**Brief**
The line containing "Task: Click the search filename input field" marks the start. Restate it and every following line through the end of the records exactly, and nothing else, leaving out the pictures.
━━━━━ Given data ━━━━━
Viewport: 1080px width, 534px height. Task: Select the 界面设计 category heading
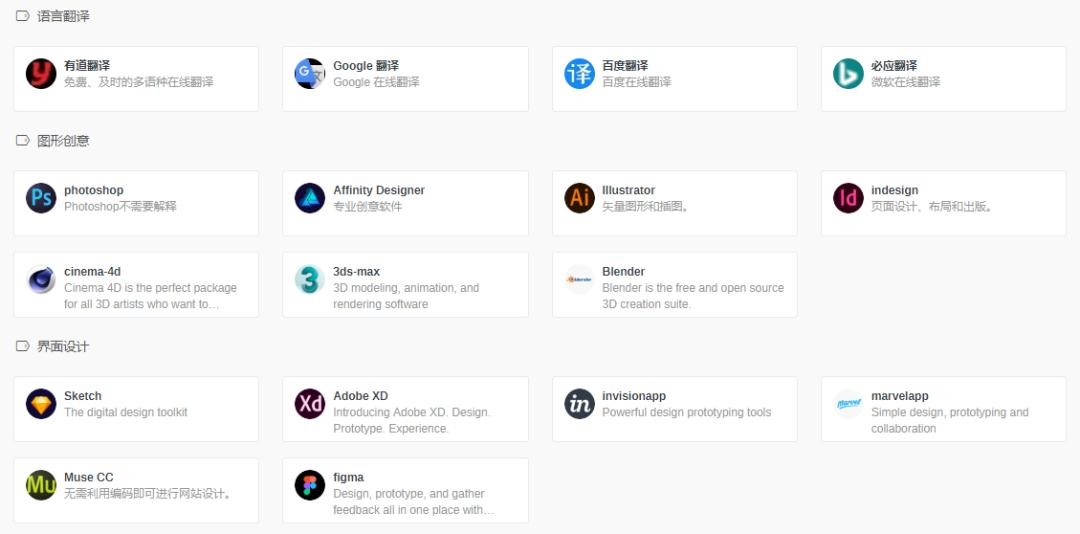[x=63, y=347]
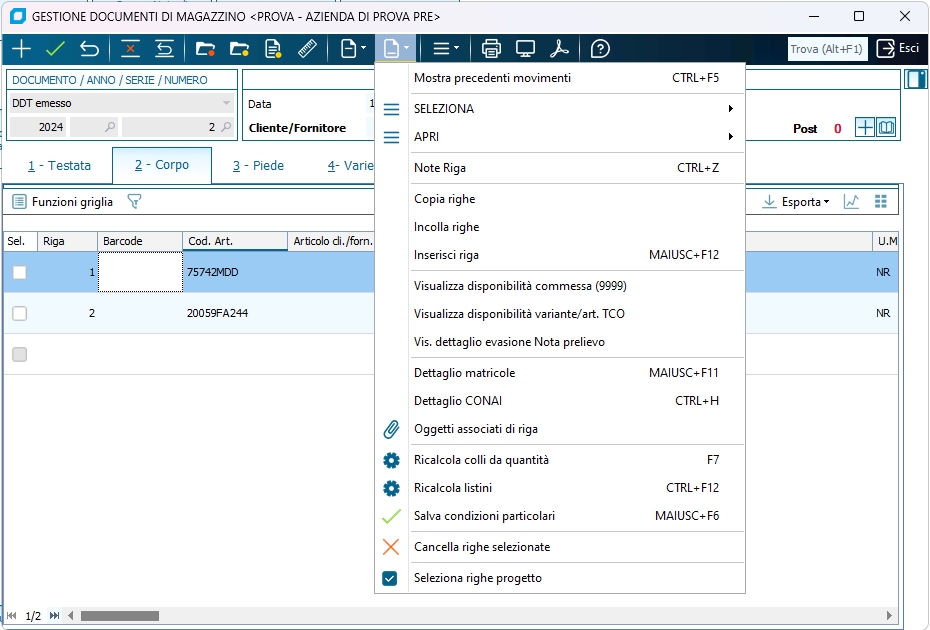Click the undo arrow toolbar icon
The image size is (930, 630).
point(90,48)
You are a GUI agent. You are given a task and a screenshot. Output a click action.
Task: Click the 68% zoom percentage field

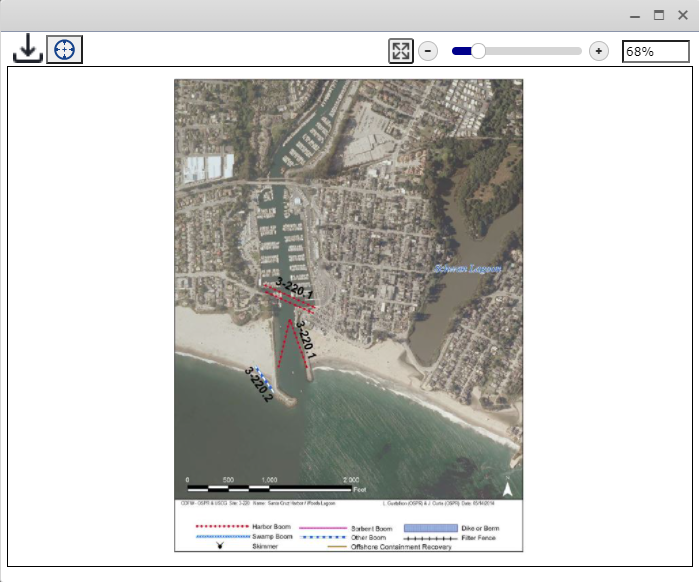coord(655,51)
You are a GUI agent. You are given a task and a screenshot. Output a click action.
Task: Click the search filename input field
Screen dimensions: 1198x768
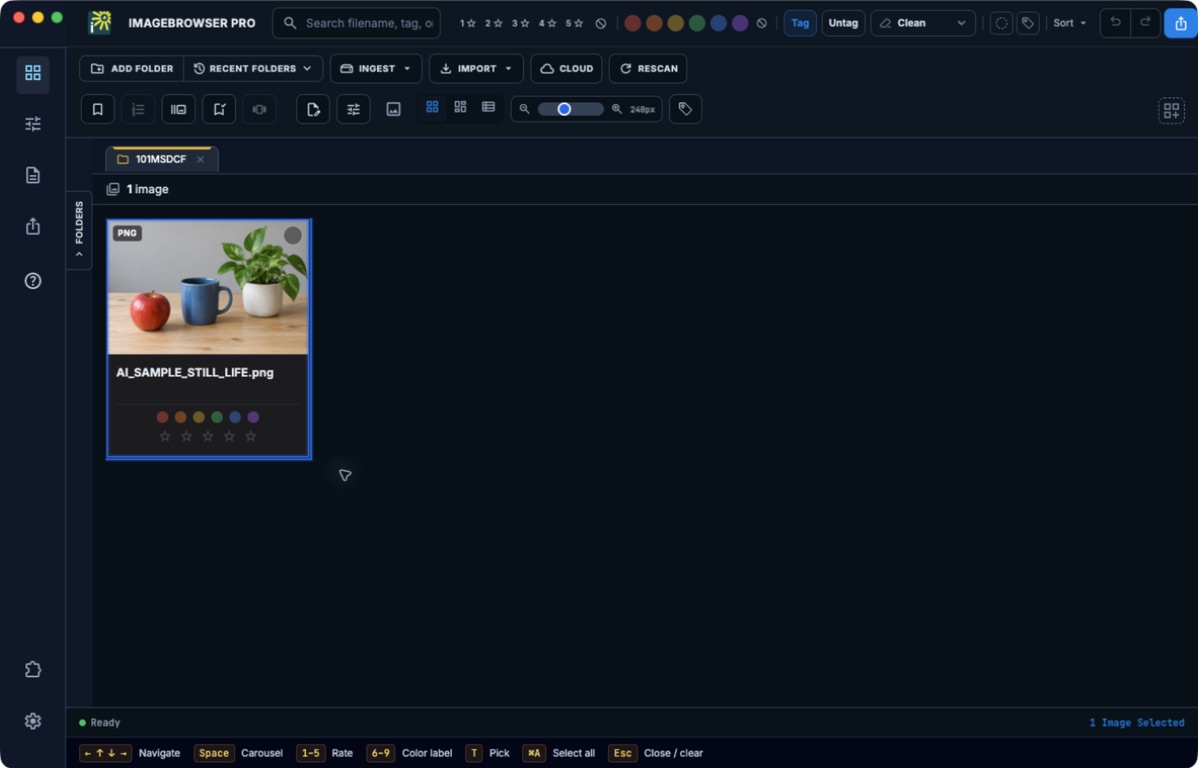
━━━━━
**Written response**
Task: Click the search filename input field
Screen dimensions: 1198x768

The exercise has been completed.